Gillies, along with co-leader Dr. Matthew Schabath, a researcher in the Departments of Cancer Epidemiology and Thoracic Oncology, conducted two studies to show that analysis of clinical images obtained prior to treatment could be used to predict clinical benefit among lung cancer patients receiving immunotherapy. These studies, presented at the annual American Association for Cancer Research meeting, show that radiomics—quantitative image analysis that extract features from computed tomography (CT) scans or positron emission tomography (PET) scans—can be used to improve treatment decisions in cancer.
The first study analyzed scans and clinical data of more than 300 patients who received single or double agent immunotherapy. The researchers used an image-based model to assign the patient into four risk groups based on survival. Then, they looked at specific gene-expressions that could be related to their image-based signature to reveal the underlying biology.
“We found that those in very high-risk group should not be treated with immunotherapy because they will not respond,” said Moffitt postdoctoral fellow Dr. Ilke Tunali. “We also found that our image-based biomarker was associated with specific gene-expression, related to tumor hypoxia, and was associated with poor outcomes in lung cancer patients not treated with immunotherapy.”
Tunali says further study is needed but the image-based biomarker finding could have broader clinical benefit and help determine if other therapies, not just immunotherapy, will work for a patient.
The second study investigated if a deep learning software, developed by Moffitt postdoctoral fellow Dr. Wei Mu, could use PET and CT scans to predict PD-L1 expression as well as response to immunotherapy. PD-L1 protein expression in cancer cells is an accepted biomarker to predict a positive response to immunotherapy. Currently, the only way to determine PD-L1 expression is with a biopsy, which itself has some risk for lung cancer patients.

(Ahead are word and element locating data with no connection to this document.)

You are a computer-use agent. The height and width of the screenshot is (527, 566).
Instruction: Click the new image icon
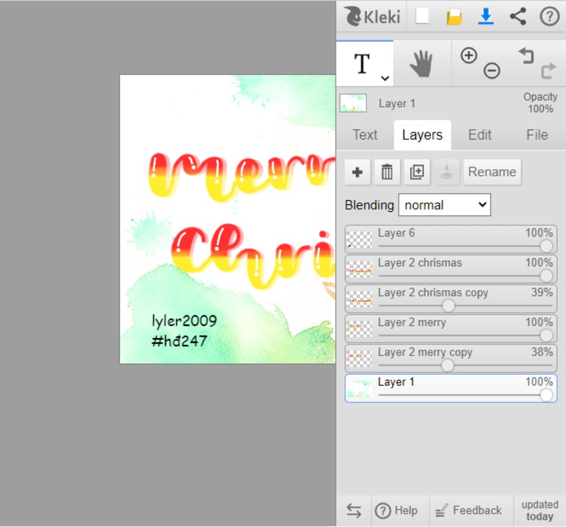422,17
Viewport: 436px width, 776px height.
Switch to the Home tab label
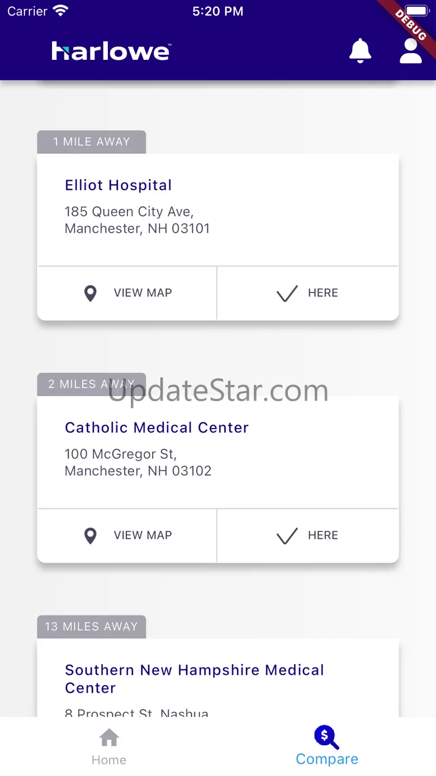(x=109, y=760)
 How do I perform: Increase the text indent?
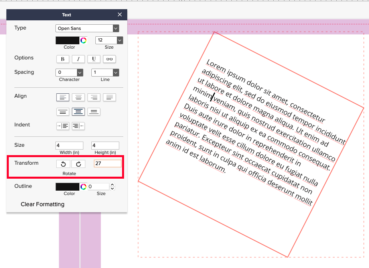[x=63, y=126]
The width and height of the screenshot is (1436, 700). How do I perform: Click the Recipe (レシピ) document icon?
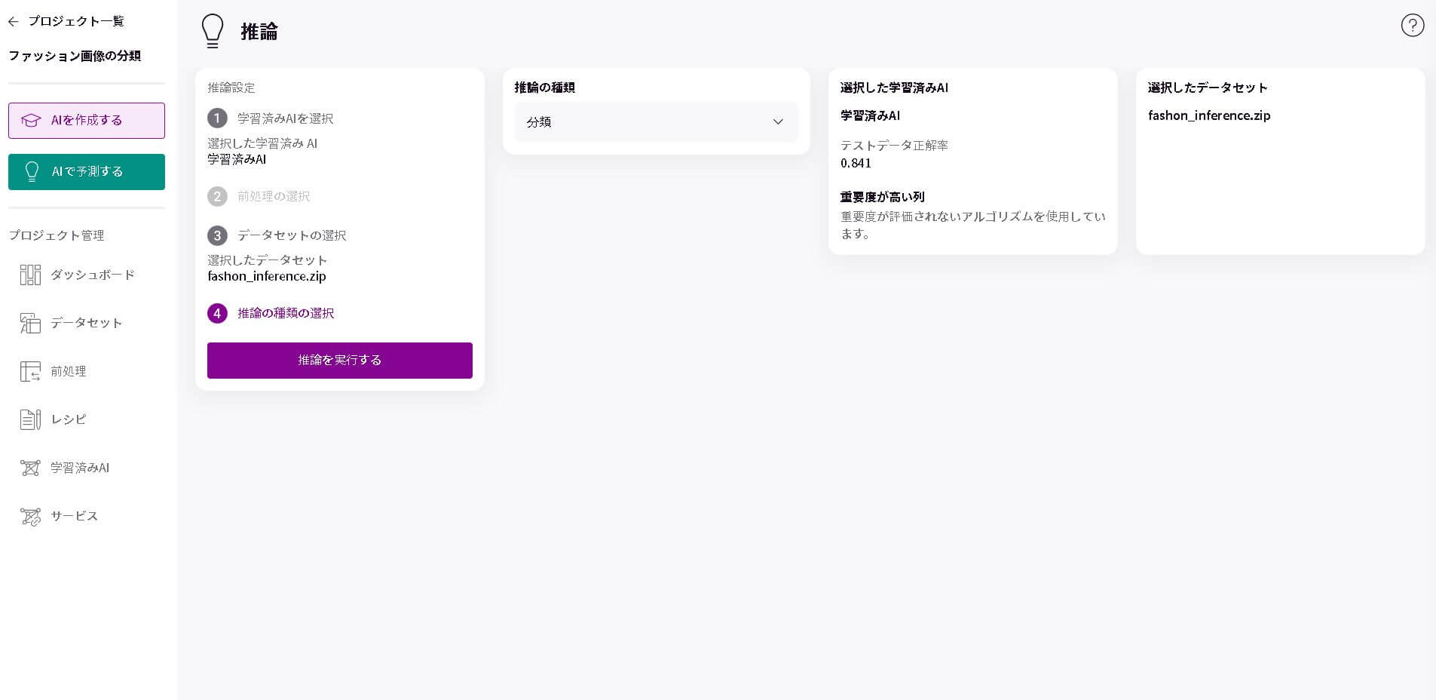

This study involved 546 patients whose images were retrospectively analyzed with a deep learning Convolutional Neural Net (CNN) in training and independent validation cohorts. A computer algorithm was developed that could predict PD-L1 expression with high accuracy. When this algorithm was applied to a separate cohort of patients, it was able to also accurately predict whether a patient would respond to immunotherapy, offering an easier and less invasive prediction option.
The Moffitt researchers are now taking the decision support tool one step further to determine which treatment type is best for a patient. Tyrosine kinase inhibitors (TKIs) are a targeted therapy for lung cancer patients with the most common mutation, in the EGF Receptor. Patients who respond well to TKIs usually don’t respond well to immunotherapy and vice-versa, and some patients do not respond to either therapy. Using the similar deep learning program and standard-of-care imaging, the researchers have now been able to predict if a patient has an EGFR mutation and what their PD-L1 score is. The results then indicate which treatment to use.
“This is exciting because it is truly the first time that we can use radiomics for a decision support tool to decide between two types of treatments,” said Gillies. “Instead of just predicting if you are going to do well, we can say which therapy is best.”